Exercise instructions ::
Give again, word for word, each line from the top of the listing through the line that holds "720x364 pixels.".

Content starts

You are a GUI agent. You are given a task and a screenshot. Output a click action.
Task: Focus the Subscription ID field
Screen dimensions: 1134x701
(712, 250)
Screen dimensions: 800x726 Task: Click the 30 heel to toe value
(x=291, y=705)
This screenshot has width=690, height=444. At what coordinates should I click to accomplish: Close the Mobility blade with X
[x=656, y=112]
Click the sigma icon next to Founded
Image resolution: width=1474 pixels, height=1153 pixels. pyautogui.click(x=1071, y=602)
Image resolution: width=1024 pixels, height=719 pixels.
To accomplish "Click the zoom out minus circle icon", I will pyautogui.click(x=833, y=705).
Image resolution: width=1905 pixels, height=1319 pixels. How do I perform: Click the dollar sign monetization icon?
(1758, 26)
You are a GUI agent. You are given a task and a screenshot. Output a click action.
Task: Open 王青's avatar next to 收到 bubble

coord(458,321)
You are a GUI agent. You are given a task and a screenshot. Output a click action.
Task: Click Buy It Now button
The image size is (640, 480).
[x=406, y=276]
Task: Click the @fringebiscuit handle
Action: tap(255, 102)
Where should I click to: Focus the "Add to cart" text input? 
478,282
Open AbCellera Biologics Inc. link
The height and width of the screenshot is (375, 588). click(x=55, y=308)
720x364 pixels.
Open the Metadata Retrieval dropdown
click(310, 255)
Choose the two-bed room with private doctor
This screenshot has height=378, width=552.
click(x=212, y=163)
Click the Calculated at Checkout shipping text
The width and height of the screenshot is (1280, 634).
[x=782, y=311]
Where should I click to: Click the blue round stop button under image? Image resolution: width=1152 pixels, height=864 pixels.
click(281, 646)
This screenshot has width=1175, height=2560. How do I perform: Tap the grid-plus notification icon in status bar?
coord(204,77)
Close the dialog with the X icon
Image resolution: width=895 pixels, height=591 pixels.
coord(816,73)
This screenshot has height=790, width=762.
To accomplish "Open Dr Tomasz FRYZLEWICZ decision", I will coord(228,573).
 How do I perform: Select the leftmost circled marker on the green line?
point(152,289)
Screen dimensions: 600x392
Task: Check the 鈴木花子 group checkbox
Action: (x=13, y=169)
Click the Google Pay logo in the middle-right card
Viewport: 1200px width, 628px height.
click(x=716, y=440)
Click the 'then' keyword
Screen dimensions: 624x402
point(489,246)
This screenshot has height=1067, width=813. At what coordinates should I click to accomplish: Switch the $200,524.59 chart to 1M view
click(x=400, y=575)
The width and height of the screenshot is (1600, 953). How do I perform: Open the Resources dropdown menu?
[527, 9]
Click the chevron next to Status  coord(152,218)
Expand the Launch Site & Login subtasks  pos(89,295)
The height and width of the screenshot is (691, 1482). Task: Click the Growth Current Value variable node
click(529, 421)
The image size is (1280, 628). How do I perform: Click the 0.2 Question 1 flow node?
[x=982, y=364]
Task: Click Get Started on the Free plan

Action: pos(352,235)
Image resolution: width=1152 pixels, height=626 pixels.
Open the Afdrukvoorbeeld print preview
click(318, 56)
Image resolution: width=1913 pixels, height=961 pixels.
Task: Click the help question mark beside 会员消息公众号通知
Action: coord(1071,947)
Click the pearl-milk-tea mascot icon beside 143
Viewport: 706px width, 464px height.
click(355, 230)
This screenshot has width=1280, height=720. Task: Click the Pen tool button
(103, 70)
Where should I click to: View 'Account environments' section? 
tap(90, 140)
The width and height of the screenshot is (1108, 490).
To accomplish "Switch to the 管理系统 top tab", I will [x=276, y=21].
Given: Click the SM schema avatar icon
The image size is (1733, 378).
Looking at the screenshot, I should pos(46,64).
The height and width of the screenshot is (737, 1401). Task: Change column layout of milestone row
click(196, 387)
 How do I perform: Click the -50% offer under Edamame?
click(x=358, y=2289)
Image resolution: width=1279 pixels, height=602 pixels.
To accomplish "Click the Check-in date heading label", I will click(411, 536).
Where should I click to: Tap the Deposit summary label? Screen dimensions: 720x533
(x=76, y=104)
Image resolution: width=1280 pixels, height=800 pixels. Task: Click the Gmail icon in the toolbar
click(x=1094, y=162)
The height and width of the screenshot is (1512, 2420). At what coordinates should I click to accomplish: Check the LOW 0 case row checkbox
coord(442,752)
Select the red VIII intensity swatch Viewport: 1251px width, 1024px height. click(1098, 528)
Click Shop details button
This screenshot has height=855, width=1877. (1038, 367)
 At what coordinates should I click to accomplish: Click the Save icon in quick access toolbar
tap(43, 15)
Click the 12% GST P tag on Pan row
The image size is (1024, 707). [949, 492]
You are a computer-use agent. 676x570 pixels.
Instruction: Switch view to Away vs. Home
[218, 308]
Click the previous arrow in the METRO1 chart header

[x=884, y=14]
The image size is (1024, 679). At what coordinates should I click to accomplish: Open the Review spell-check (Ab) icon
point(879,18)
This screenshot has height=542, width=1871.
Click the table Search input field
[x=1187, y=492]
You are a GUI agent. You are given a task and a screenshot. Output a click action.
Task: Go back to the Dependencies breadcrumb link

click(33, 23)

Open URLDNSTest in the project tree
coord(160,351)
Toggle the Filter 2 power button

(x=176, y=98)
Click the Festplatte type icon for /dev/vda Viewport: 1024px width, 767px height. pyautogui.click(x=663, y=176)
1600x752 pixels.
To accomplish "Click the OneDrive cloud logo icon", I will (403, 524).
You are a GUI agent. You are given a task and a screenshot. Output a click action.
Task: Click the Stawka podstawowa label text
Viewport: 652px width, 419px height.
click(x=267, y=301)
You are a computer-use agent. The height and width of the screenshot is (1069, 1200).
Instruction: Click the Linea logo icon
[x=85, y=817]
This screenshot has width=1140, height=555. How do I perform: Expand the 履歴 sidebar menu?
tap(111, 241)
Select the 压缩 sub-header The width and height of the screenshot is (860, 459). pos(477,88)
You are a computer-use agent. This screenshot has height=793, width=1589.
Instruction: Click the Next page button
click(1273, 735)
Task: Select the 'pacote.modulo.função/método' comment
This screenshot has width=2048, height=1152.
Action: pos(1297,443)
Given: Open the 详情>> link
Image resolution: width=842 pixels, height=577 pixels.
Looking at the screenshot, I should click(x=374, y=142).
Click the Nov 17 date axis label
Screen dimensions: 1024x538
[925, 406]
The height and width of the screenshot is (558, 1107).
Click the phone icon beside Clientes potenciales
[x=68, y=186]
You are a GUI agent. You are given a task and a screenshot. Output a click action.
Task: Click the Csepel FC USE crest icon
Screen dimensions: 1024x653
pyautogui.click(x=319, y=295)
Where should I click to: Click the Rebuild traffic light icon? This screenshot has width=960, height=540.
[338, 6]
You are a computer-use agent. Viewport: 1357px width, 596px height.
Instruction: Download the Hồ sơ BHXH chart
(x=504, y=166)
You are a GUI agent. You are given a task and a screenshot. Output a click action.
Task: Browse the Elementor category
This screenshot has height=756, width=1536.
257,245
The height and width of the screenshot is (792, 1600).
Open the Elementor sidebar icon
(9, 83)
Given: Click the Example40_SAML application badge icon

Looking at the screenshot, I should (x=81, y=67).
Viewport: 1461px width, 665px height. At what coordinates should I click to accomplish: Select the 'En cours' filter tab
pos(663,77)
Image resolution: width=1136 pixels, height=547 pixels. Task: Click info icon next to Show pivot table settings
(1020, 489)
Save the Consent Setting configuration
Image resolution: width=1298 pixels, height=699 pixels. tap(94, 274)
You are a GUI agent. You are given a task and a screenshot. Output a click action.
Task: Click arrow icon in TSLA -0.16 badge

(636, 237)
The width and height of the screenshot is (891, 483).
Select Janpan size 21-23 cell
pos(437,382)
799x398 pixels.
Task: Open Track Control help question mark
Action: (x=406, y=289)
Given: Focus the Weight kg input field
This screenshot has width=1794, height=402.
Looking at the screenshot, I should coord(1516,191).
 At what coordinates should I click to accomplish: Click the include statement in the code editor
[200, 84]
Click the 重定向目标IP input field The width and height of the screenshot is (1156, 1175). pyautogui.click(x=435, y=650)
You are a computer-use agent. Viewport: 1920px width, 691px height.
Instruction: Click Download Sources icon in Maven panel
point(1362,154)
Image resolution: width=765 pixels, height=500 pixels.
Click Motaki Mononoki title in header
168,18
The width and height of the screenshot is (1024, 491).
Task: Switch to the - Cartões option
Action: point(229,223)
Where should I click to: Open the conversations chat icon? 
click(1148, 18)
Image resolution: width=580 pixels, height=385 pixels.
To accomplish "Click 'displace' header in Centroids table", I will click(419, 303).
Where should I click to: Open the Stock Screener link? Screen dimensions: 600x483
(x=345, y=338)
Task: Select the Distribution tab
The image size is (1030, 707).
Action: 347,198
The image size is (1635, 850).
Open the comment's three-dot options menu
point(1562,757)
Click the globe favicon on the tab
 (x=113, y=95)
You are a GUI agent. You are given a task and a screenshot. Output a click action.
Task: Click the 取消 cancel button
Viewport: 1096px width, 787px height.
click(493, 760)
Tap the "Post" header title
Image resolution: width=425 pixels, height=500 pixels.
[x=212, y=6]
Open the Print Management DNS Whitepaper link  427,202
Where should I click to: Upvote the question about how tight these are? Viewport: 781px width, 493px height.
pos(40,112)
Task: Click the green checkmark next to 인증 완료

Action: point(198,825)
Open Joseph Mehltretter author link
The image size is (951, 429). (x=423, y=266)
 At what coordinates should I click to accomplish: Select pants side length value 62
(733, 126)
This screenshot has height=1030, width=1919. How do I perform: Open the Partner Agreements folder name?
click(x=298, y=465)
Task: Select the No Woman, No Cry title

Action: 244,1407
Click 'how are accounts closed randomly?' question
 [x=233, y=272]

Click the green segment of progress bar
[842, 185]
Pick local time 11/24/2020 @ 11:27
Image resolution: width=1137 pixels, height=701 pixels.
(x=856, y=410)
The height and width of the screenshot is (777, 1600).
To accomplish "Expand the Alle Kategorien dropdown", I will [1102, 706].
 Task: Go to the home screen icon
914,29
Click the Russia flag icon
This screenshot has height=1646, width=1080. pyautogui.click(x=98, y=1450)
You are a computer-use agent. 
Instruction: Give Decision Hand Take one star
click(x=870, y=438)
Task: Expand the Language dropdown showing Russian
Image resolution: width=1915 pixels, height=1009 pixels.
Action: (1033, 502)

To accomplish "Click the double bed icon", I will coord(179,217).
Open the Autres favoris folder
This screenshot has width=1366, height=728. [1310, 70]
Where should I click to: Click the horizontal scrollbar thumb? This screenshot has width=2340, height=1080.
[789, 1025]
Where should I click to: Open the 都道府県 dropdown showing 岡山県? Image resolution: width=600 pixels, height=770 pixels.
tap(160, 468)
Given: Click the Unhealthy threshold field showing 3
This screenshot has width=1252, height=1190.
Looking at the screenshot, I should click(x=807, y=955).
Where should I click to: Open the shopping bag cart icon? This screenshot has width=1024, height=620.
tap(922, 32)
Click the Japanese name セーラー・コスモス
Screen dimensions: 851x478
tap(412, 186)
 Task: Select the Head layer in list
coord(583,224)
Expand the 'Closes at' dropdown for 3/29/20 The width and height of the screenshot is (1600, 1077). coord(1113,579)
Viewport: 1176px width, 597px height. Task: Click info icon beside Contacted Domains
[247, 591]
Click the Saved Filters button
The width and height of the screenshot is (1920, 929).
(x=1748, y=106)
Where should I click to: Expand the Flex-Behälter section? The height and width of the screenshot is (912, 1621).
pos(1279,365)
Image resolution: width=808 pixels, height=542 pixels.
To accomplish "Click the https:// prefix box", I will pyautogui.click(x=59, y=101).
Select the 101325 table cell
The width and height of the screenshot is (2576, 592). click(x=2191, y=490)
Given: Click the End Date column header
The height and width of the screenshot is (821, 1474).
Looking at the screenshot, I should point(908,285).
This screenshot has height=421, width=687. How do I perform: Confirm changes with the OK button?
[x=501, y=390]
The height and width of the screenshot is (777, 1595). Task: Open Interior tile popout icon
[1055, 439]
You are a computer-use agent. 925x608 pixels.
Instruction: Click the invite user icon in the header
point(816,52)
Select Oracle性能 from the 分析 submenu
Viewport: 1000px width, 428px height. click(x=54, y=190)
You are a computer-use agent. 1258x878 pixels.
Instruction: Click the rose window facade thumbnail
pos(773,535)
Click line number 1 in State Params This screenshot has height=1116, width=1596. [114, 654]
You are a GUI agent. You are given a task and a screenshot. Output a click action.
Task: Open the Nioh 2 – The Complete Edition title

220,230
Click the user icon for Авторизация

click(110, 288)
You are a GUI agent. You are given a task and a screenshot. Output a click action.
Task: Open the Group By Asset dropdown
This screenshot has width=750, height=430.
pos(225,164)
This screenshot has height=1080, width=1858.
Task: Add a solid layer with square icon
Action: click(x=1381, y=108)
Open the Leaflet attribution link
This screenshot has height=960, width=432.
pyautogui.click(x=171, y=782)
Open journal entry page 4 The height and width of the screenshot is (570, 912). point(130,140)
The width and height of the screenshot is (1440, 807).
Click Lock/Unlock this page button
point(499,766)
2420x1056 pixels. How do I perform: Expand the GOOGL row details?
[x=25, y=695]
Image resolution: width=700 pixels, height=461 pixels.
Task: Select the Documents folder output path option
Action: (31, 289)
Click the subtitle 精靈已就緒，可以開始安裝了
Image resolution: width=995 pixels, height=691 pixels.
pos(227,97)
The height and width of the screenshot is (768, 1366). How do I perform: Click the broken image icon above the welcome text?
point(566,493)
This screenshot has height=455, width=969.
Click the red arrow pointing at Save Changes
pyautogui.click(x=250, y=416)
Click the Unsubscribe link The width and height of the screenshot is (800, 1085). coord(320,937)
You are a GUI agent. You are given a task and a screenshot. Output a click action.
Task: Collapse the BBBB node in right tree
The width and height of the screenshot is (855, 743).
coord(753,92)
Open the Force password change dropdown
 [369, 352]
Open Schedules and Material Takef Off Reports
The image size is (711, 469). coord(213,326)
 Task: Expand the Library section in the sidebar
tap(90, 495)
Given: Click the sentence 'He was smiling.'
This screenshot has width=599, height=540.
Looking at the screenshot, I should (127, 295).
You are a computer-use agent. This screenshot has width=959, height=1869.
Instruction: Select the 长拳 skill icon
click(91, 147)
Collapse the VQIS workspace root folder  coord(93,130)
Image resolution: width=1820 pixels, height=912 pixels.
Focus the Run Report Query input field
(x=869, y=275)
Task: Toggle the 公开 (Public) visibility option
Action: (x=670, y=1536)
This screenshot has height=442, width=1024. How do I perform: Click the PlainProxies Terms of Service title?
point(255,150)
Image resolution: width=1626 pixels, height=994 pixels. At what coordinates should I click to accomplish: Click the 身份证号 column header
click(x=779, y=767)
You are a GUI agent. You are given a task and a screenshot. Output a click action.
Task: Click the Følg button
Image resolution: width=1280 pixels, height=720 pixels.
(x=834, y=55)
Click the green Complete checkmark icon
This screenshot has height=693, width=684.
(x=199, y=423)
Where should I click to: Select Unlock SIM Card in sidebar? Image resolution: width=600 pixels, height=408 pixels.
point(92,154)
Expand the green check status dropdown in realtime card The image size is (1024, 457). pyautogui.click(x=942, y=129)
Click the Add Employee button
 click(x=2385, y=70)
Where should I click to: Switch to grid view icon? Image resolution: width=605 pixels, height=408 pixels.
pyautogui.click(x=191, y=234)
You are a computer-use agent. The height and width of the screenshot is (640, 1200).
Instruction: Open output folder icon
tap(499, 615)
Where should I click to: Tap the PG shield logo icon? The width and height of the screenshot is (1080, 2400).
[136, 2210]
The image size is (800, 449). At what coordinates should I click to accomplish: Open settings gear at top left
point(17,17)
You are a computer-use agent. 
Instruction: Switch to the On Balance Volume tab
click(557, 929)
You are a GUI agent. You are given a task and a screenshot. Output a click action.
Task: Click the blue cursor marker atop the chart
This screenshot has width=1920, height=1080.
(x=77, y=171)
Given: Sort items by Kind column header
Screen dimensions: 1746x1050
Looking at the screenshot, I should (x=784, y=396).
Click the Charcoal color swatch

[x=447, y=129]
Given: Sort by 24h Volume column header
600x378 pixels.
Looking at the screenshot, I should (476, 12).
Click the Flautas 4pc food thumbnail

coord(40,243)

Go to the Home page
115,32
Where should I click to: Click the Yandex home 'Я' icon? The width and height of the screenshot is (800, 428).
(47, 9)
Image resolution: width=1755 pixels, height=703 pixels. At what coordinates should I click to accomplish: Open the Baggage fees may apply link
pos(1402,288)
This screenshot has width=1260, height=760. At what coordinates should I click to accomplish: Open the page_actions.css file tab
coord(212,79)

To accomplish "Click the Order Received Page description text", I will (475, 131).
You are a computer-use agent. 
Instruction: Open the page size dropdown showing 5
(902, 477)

Content ends

The answer ::
You are a GUI agent. You are given a task and a screenshot. Output a click action.
Task: Focus the Subscription ID field
Screen dimensions: 1134x701
(712, 250)
Screen dimensions: 800x726 Task: Click the 30 heel to toe value
(x=291, y=705)
This screenshot has width=690, height=444. At what coordinates should I click to accomplish: Close the Mobility blade with X
[x=656, y=112]
Click the sigma icon next to Founded
Image resolution: width=1474 pixels, height=1153 pixels. pyautogui.click(x=1071, y=602)
Image resolution: width=1024 pixels, height=719 pixels.
To accomplish "Click the zoom out minus circle icon", I will pyautogui.click(x=833, y=705).
Image resolution: width=1905 pixels, height=1319 pixels. How do I perform: Click the dollar sign monetization icon?
(1758, 26)
You are a GUI agent. You are given a task and a screenshot. Output a click action.
Task: Open 王青's avatar next to 收到 bubble

coord(458,321)
You are a GUI agent. You are given a task and a screenshot. Output a click action.
Task: Click Buy It Now button
The image size is (640, 480).
[x=406, y=276]
Task: Click the @fringebiscuit handle
Action: tap(255, 102)
Where should I click to: Focus the "Add to cart" text input? 
478,282
Open AbCellera Biologics Inc. link
The height and width of the screenshot is (375, 588). click(x=55, y=308)
720x364 pixels.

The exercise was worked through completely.